Yan Bilodeau: un pilote tranquille à découvrir

Crédit photo : Pierre Chamberland

À la fin du dernier texte, je disais que tout le monde méritait d’avoir son heure de gloire. Les pilotes sont sous les feux de la rampe constamment et la performance se doit d’être au rendez-vous. On ajoute plusieurs bris mécaniques ou malchance et le pilote peut aisément remettre en question sa saison. Si les obstacles finissent par s’éloigner de ton équipe, que tu connais plus de succès que par les années passées et que tu évolues dans une classe ultra compétitive comme les Modifiés, on pourrait passer à côté de ta belle histoire parce que David Hébert vient d’en coller cinq de suite. Je suis le genre à démissionner facilement avant même que la course commence parce que je sais pertinemment qu’Hébert en Modifié ou Jacob Nadeau en Sportsman partent avec une longueur d’avance sur les autres compétiteurs. Quand je vois que c’est une domination complète, je tourne le regard légèrement sur la compétition et je regarde les autres rouler. Un gars comme Yan Bilodeau connaît souvent d’excellents départs lors de ses courses et est plus que capable de remporter ses qualifications. Il n’a peut-être pas les moyens financiers des grosses équipes sur le circuit, mais il ne s’en laisse pas imposer. Plus je le regarde aller, plus je me dis: heille, c’est un fichu de bon pilote ça! Raison de plus pour vous raconter son histoire et vous faire découvrir qui est l’homme derrière le volant du bolide #23 en classe Modifié. 

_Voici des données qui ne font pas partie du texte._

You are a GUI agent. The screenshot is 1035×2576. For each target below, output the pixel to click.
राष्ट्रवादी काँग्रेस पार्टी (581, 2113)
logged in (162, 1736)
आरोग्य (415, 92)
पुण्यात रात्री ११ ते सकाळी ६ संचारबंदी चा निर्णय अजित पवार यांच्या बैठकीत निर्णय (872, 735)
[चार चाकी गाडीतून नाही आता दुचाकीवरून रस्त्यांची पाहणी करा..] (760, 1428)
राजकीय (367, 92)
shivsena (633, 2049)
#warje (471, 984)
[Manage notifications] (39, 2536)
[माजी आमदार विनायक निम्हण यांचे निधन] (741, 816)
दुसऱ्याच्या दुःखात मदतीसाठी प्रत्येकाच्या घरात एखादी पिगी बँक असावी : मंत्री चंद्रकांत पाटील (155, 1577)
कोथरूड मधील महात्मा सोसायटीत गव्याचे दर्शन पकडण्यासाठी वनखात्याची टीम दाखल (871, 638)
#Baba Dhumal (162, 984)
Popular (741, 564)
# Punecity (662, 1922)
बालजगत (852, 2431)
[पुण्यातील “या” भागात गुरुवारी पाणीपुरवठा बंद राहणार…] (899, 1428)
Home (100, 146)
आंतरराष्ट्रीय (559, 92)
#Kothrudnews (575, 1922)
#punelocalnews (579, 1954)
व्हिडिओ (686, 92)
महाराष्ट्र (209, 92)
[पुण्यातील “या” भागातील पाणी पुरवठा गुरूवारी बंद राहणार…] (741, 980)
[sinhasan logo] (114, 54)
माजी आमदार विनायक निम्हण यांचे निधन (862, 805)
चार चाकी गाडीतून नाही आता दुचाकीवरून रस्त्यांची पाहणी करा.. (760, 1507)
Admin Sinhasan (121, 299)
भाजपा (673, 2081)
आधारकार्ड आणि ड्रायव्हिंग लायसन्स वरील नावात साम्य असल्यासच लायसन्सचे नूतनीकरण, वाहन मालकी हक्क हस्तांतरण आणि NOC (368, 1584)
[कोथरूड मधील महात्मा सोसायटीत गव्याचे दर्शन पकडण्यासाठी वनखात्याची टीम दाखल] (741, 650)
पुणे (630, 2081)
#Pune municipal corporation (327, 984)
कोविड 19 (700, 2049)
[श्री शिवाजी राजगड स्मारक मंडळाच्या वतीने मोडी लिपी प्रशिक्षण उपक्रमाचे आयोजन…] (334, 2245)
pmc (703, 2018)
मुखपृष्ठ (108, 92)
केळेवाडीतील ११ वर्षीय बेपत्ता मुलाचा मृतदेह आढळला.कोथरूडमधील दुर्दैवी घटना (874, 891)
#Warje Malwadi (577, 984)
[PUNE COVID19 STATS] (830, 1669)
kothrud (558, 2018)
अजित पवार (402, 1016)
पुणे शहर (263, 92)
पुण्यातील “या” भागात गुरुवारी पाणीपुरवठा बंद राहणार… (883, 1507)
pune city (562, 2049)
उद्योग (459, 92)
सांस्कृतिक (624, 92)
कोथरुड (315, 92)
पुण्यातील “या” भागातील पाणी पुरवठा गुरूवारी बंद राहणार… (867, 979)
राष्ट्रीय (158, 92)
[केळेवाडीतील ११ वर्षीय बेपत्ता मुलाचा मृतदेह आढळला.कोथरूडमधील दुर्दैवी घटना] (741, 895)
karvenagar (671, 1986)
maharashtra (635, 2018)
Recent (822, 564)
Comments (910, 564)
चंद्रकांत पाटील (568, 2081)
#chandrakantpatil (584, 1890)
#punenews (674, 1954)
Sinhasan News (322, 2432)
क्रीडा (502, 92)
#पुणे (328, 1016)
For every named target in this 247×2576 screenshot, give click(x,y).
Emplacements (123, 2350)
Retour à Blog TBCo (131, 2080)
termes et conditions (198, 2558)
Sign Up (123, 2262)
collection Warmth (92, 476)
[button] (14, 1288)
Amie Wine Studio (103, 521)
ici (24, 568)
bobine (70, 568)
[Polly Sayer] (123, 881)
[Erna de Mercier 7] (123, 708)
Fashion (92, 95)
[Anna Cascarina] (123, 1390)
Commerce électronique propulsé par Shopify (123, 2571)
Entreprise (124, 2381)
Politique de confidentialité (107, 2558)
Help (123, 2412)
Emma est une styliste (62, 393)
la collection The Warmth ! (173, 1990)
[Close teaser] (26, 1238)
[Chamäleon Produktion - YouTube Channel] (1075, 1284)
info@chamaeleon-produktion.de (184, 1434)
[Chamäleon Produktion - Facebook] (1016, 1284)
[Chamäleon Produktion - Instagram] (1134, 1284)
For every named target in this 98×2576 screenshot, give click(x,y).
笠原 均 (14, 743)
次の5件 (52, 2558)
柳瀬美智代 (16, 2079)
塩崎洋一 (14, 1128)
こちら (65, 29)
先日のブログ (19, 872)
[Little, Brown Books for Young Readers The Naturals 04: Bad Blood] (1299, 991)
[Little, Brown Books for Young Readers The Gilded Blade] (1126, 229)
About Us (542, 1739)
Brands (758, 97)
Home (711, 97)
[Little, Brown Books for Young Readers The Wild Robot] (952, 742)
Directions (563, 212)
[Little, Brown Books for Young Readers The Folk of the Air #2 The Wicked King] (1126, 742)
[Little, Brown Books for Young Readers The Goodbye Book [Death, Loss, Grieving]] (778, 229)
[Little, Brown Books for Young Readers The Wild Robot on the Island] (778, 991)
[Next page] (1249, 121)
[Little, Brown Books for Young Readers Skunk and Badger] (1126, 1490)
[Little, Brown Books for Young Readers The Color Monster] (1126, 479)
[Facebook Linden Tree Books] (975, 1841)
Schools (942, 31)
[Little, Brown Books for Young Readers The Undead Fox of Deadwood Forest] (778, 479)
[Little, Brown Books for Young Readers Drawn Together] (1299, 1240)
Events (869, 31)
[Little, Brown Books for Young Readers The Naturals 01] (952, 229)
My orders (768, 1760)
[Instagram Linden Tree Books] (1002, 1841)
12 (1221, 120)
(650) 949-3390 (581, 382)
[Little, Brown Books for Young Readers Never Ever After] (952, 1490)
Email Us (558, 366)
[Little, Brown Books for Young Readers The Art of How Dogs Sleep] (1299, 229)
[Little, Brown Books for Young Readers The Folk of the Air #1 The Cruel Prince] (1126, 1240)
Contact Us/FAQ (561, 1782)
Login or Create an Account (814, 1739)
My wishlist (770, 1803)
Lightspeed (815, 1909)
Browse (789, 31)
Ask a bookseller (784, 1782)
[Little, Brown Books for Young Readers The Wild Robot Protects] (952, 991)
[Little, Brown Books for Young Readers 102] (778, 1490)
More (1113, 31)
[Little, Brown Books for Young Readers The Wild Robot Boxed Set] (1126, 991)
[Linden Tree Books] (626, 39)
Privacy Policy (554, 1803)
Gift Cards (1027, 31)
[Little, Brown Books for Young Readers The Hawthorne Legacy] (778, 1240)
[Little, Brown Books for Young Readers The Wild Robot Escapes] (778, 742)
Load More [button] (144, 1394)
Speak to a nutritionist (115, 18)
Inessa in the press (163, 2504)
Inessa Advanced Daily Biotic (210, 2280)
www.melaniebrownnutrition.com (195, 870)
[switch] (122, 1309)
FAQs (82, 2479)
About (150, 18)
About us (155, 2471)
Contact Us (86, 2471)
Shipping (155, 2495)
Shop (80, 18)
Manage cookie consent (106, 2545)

          Ça ne fait pas aussi longtemps que vous tous que je suis  la course automobile pour avoir vu Yan rouler autrement qu’en Modifié. Avec un style de pilotage qui se démarque des autres, j’aurais tellement aimé ça le voir en action dans un ESS Sprint 360. Il ne faut certainement pas être effrayé par la vitesse des bolides et ne pas avoir froid aux yeux de frôler le mur en sortie de virage et bien souvent sur deux ou trois roues. Évidemment, quand tu commences en sport motorisé à un très jeune âge, entouré de papa et maman, laissez-moi vous dire que sa feuille de route n’a d’autres choix que d’être très impressionnante: «J’ai commencé à courir à l’âge de 3 ans en mini-z. Ensuite, j’ai couru en motocross jusqu’à l’âge de 12 ans où là j’ai commencé en midget (Lightning Sprint, mais sans aileron) au RPM. Ensuite, j’ai gradué en Lightning juste qu’à l’âge de 16 ans. Suite à ça, j’ai monté en ESS Sprint 360 jusqu’à temps que mon père tombe malade. Et de là, j’ai continué en Modifié». Je présume que d’avoir été dans le bain aussitôt dans sa carrière l’a aidé à se battre avec d’autres pilotes sur la piste et être immunisé contre la peur qui le guette à chaque tour de piste. C’est un pilote que j’ai appris à découvrir au fil du temps de par son pilotage tout en douceur. Ça fait drôle à dire, mais si je le compare à Steve Bernard qui n’y va pas dans la dentelle avec un pilotage un peu plus agressif, la comparaison a sa place.

        

J’aurais aimé ça voir son père courser, mais ma passion pour la photographie sportive s’est développée sur le tard. Semble-t-il que c’était tout un pilote et ses adversaires se devaient de l’avoir à l’œil. Non seulement le choix du numéro était facile à faire, mais disons que beaucoup de travail l’attend pour pouvoir espérer un jour égaler son père en termes de performance: «Tout simplement pour ravoir le numéro à mon père. La pomme n’a pas tombé loin de l’arbre, mais j’ai encore des croûtes à manger pour lui arriver à la cheville». Il disait ça avec un petit sourire en coin, mais je trouve que ses propos sont d’une grande sagesse. Il poursuit la passion familiale. Malgré le fait que la marche est très grande pour oser dire qu’il va chausser les souliers de son père un jour, il y va à fond la caisse.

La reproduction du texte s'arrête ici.